= What is being asked =
Using the data below, reproduce exactly the lines from the line with "The height and width of the screenshot is (156, 280)." to the line with "This screenshot has width=569, height=350.", both included; pictures must be dropped.

= Provided material =
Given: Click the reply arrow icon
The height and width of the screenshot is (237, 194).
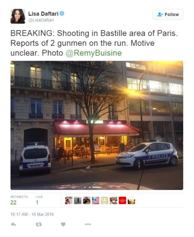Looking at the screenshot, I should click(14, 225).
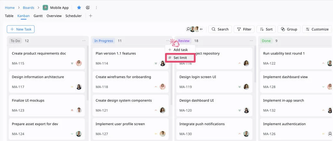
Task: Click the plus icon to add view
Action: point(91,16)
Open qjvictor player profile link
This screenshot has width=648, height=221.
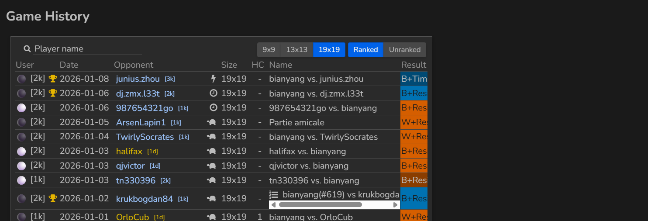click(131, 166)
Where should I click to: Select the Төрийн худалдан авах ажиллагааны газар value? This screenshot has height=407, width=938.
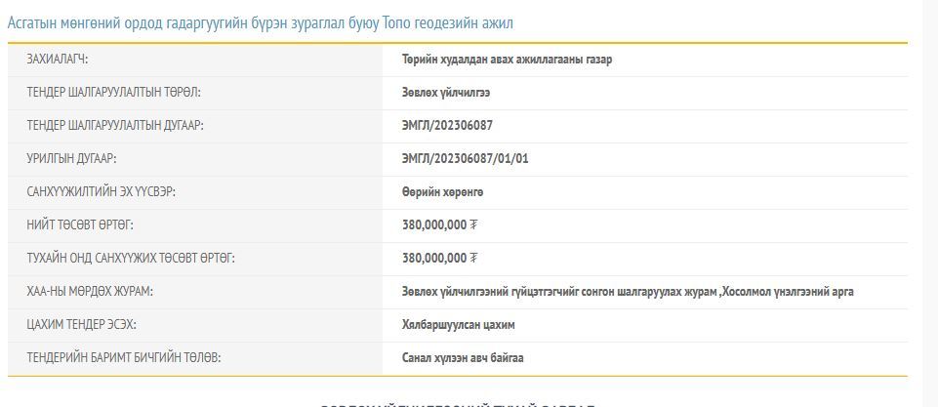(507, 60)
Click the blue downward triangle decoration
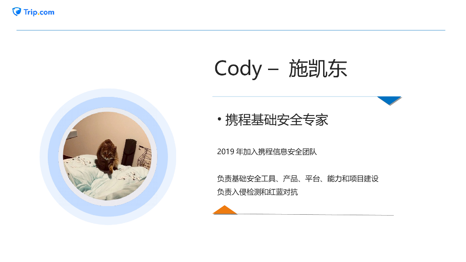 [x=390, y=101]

* * *

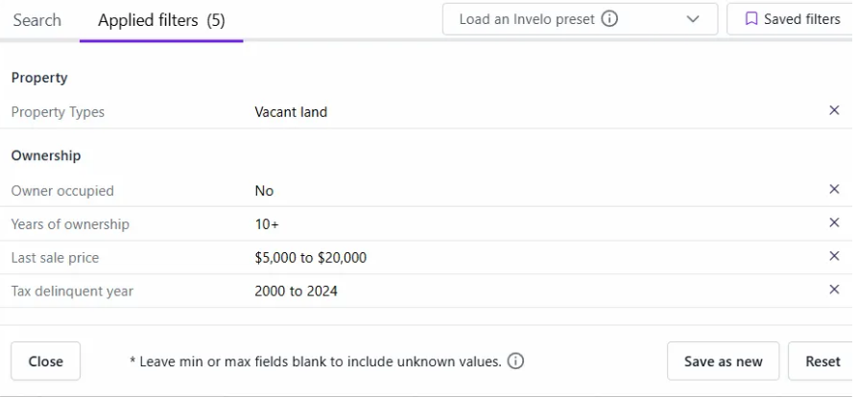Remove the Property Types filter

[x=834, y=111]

--

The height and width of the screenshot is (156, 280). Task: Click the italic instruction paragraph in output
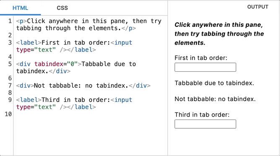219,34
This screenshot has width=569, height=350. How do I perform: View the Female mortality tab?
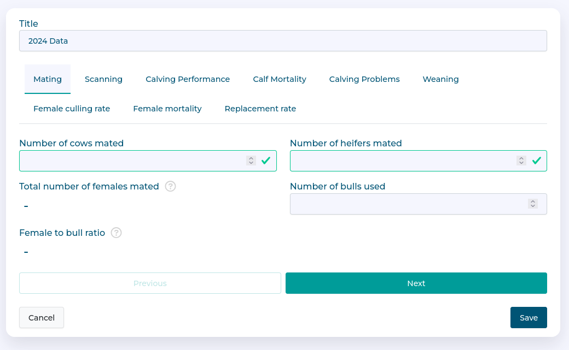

= Your response =
The height and width of the screenshot is (156, 280). Task: Click the italic instruction paragraph in output
219,34
This screenshot has width=569, height=350. How do I perform: View the Female mortality tab?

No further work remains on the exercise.